Autosuffisance, Utopie ou réalité ?

Par Clément Brun & Romain Botzkowitz, étudiants ESTA Belfort, 03/2021

Mots-clés : #autosuffisance #alimentaire #énergétique #local #autonomie

L’autosuffisance est un sujet qui a toujours animé les communautés, que cela soit en terme alimentaire, ou énergétique. Souvent considérée comme une utopie, son importance a été resoulignée ces dernières années.

À l’image de nombreux biens, la production alimentaire a connu une décentralisation, y compris à l’international. Nos habitudes alimentaires de plus en plus internationalisées, ne connaissent plus de saisons, ni de frontières, nous rendant dépendants de longue chaines d’approvisionnement. Ces dernières sont en général contrôlées par de grands groupes alimentaires exerçant une forte pression sur les prix d’achats.

Face à ce système, les « locavores » prônent une consommation locale et saisonnière considérée plus éthique et écologique (moins de transport). Suite aux rushs des population dans les supermarchés de peur d’une pénurie de nourriture lors de la dernière pandémie, de nombreuses personnes rejoignent ces rangs. Se pose alors une question Consommer local oui, mais y en a-t-il assez pour tout le monde ?

De la même manière, la production et distribution d’électricité et gaz, malgré les réductions de personnel sur les différents sites a suscité une certaine peur d’une coupure généralisée dans certains départements.

Suivant ces inquiétudes, le nombre de personnes s’intéressant à un mode de vie autosuffisant ne cesse de croitre. Mais quid de sa faisabilité ? Et à quelle échelle ?

« Construire l’autonomie et la résilience »

Cette dernière dizaine d‘années, nous avons pu voir surgir au sein d’une partie des populations, une réelle prise de conscience « écologique » sur le fonctionnement de notre société de consommation actuelle. Avec la croissance des mouvements « bio », « locaux » nous voyons une certaine tendance à la re-ruralisation de la part de famille souhaitant quitter l’atmosphère polluée et l’étroitesse des logements en villes. Combinant tous ces critères, certains foyers misent sur « l’autosuffisance » alimentaire, énergétique et parfois les deux à la fois. Ces familles ont comme objectif de cultiver de façon biologique la très grande majorité des aliments qu’ils consomment quotidiennement qui passe souvent par la « permaculture ».

********************

__ACTIVITÉ A__
Relevez tous les mots-clés associés au texte sur l'autosuffisance, sans le signe #.
__ACTIVITÉ B__
D'après le texte sur l'autosuffisance, pourquoi certaines familles tendent-elles à s'installer à la campagne ?
__ACTIVITÉ C__
Répondez à ces questions à partir du texte sur l'autosuffisance :
(i) Par qui les longues chaînes d'approvisionnement sont-elles en général contrôlées ?
(ii) Quelle peur la production et la distribution d'électricité et de gaz ont-elles suscitée dans certains départements ?
(iii) Par quelle pratique passe souvent la culture biologique des aliments visée par ces familles ?

__EXTRAIT DE DONNÉES__
********************

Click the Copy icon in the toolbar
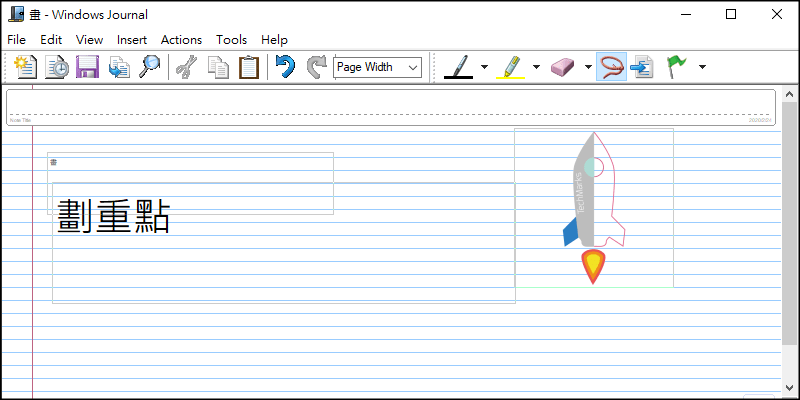Viewport: 800px width, 400px height. coord(217,67)
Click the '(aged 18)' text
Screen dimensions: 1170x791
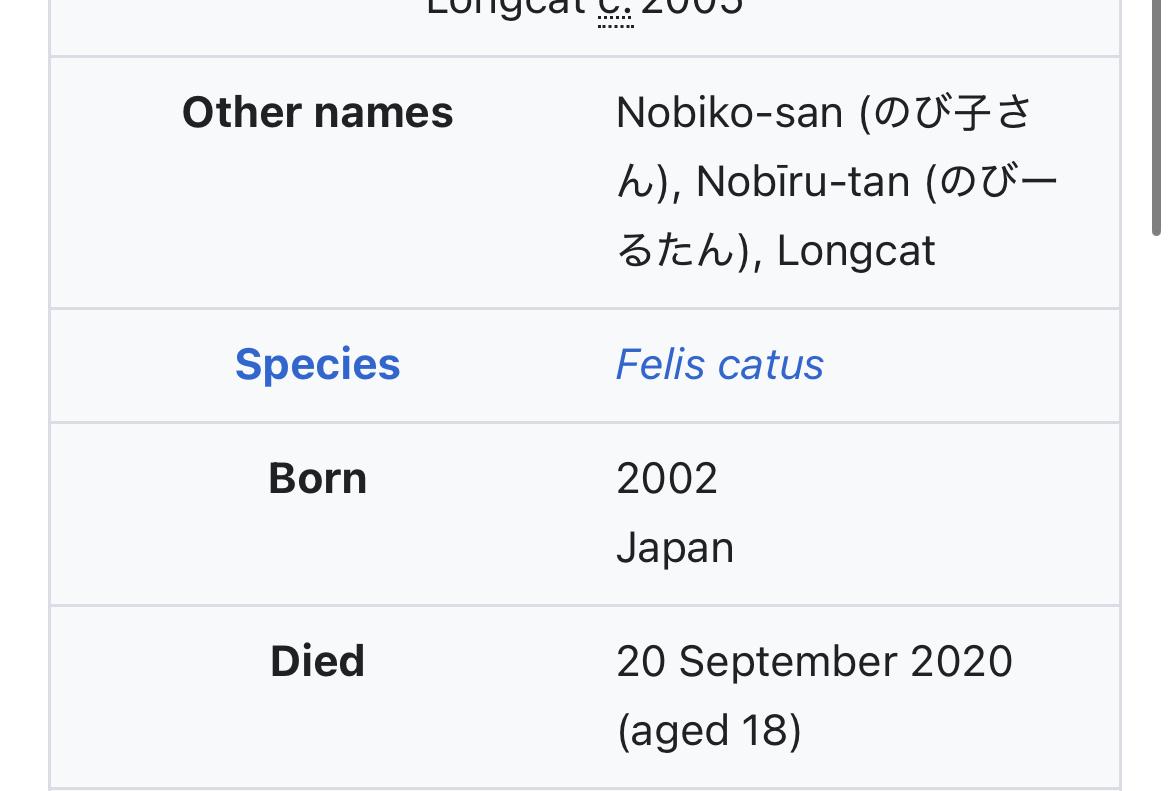pos(709,730)
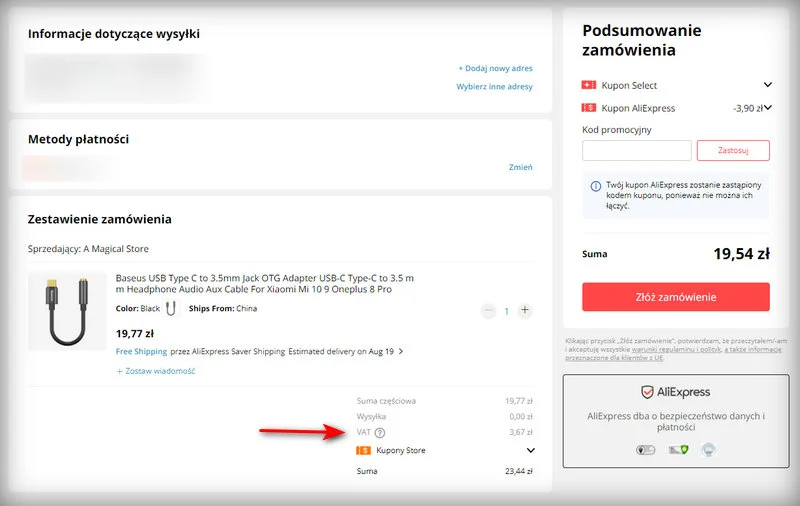Open shipping options next to estimated delivery
800x506 pixels.
401,352
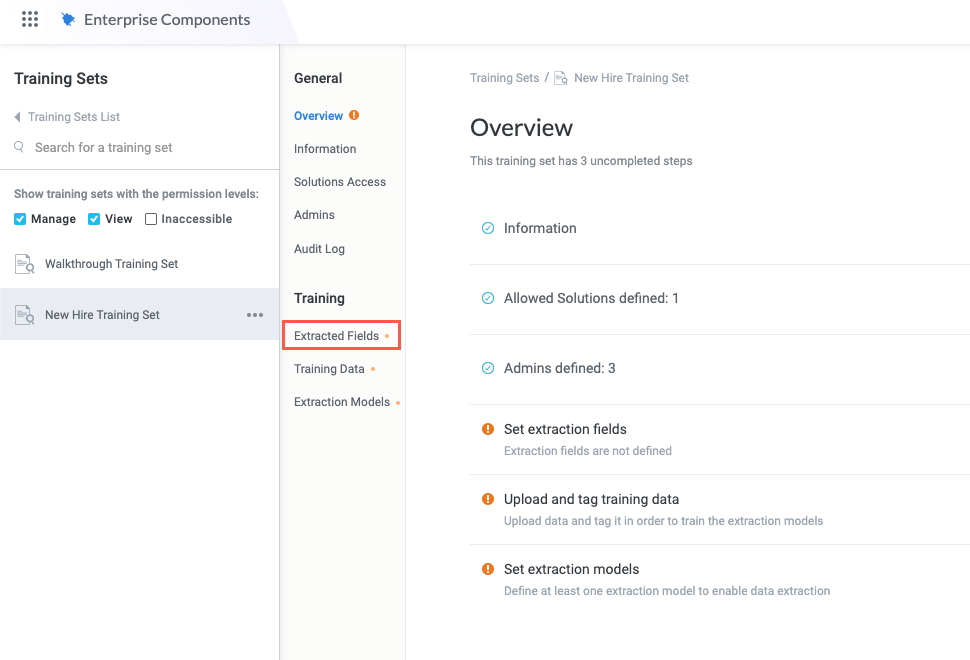Open the Extracted Fields section

(x=337, y=336)
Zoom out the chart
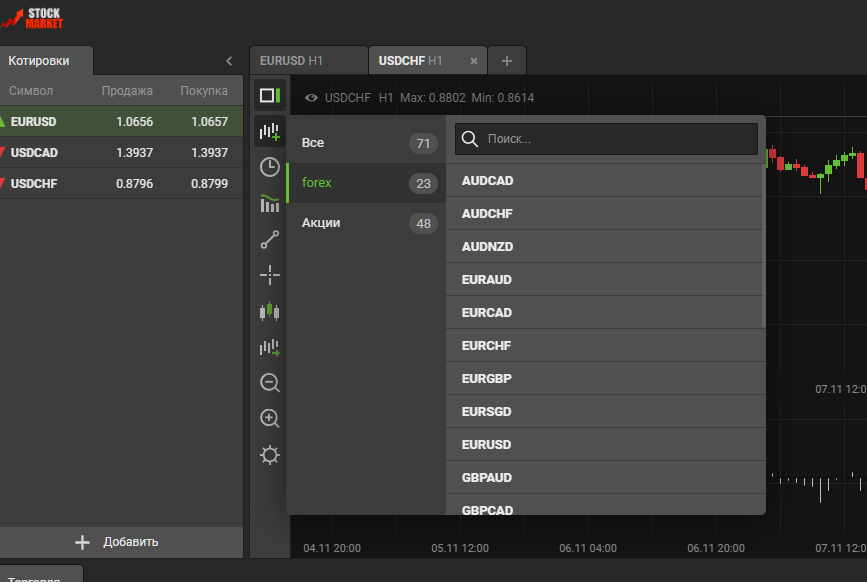Viewport: 867px width, 582px height. click(x=269, y=383)
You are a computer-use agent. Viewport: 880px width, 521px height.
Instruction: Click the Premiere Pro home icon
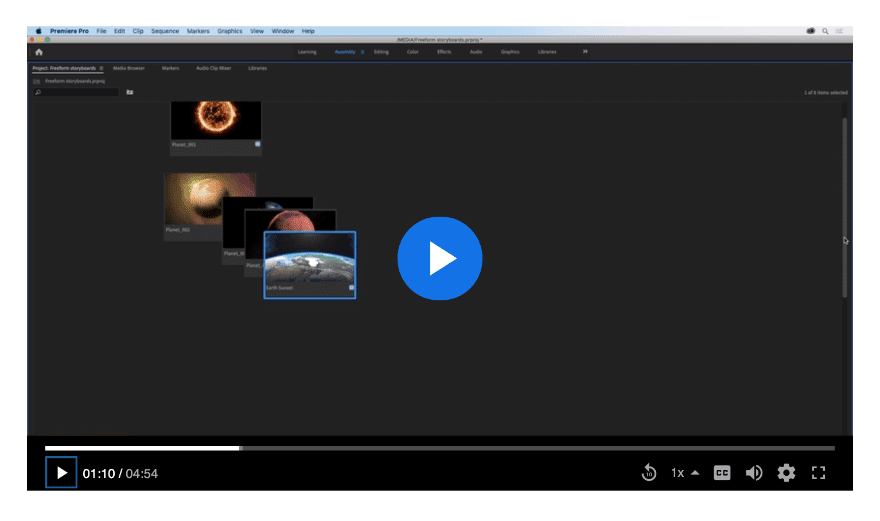39,51
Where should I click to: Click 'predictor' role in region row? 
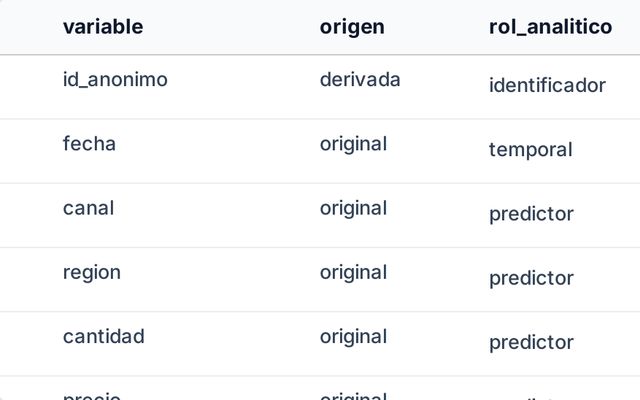(x=531, y=278)
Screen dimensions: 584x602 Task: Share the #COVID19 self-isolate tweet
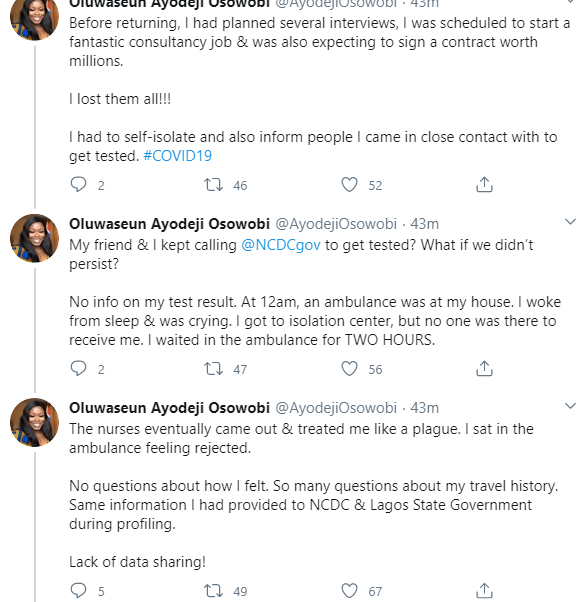pos(484,185)
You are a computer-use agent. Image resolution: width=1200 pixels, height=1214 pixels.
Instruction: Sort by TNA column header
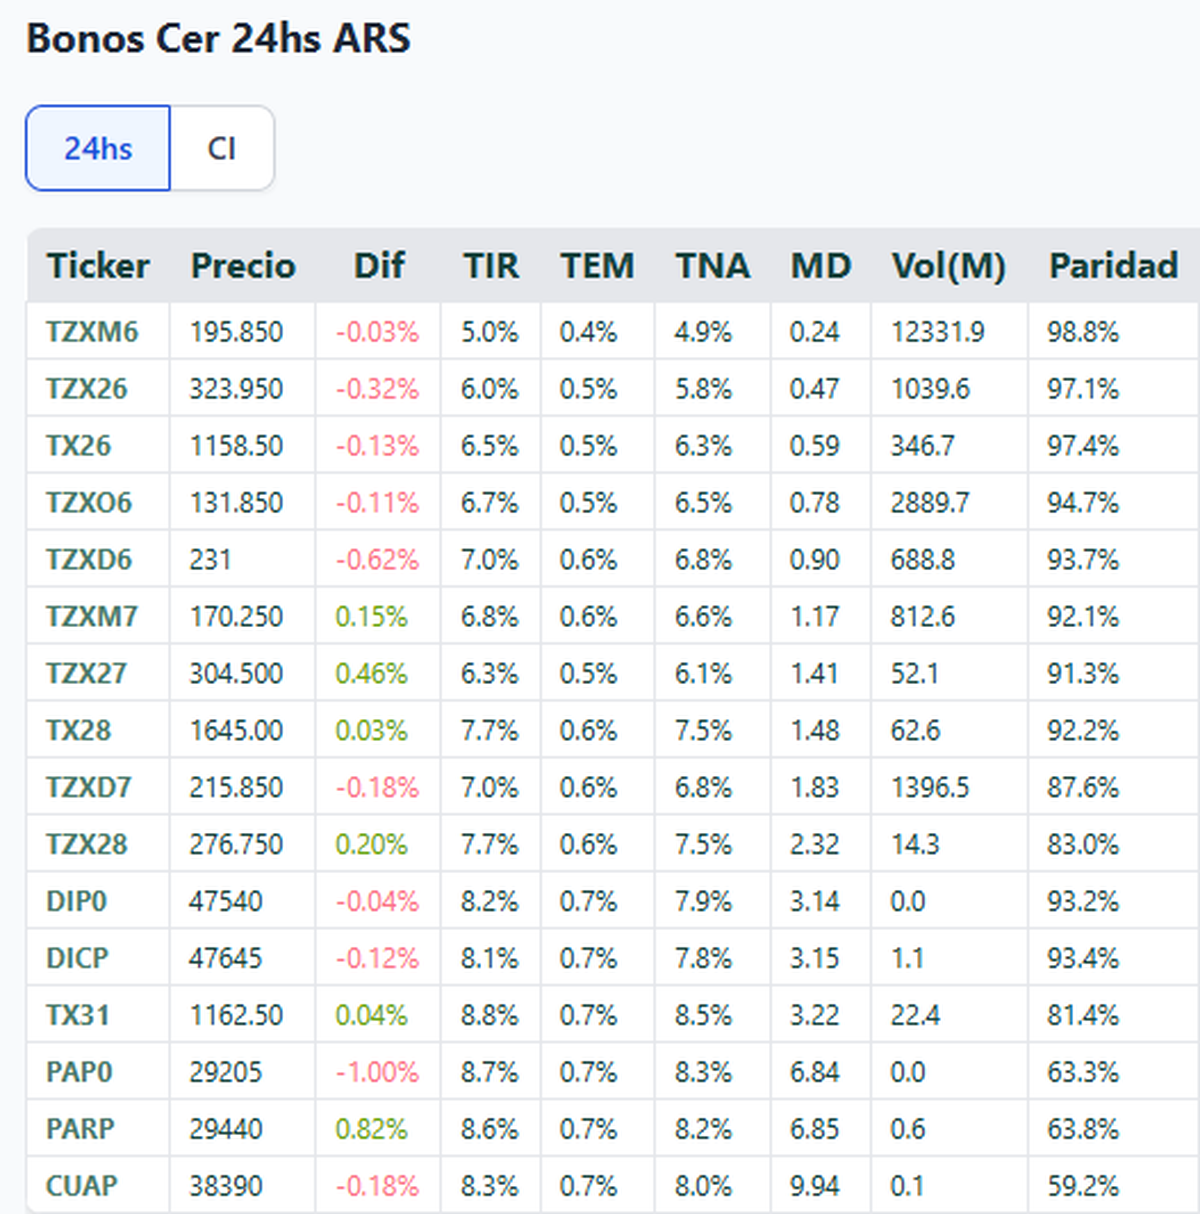(x=712, y=266)
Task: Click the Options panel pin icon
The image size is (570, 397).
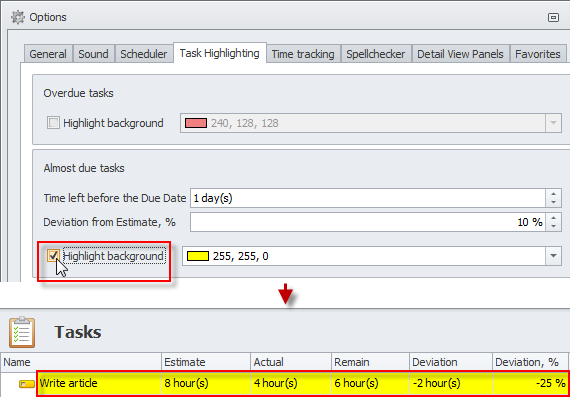Action: point(553,17)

********************

__RÉSULTAT DE L'ACTIVITÉ A__
autosuffisance, alimentaire, énergétique, local, autonomie

__RÉSULTAT DE L'ACTIVITÉ B__
Ces familles souhaitent quitter l'atmosphère polluée des villes et l'étroitesse de leurs logements urbains.

__RÉSULTAT DE L'ACTIVITÉ C__
(i) Elles sont contrôlées par de grands groupes alimentaires qui exercent une forte pression sur les prix d'achat.
(ii) Elles ont suscité la peur d'une coupure généralisée.
(iii) Elle passe souvent par la permaculture.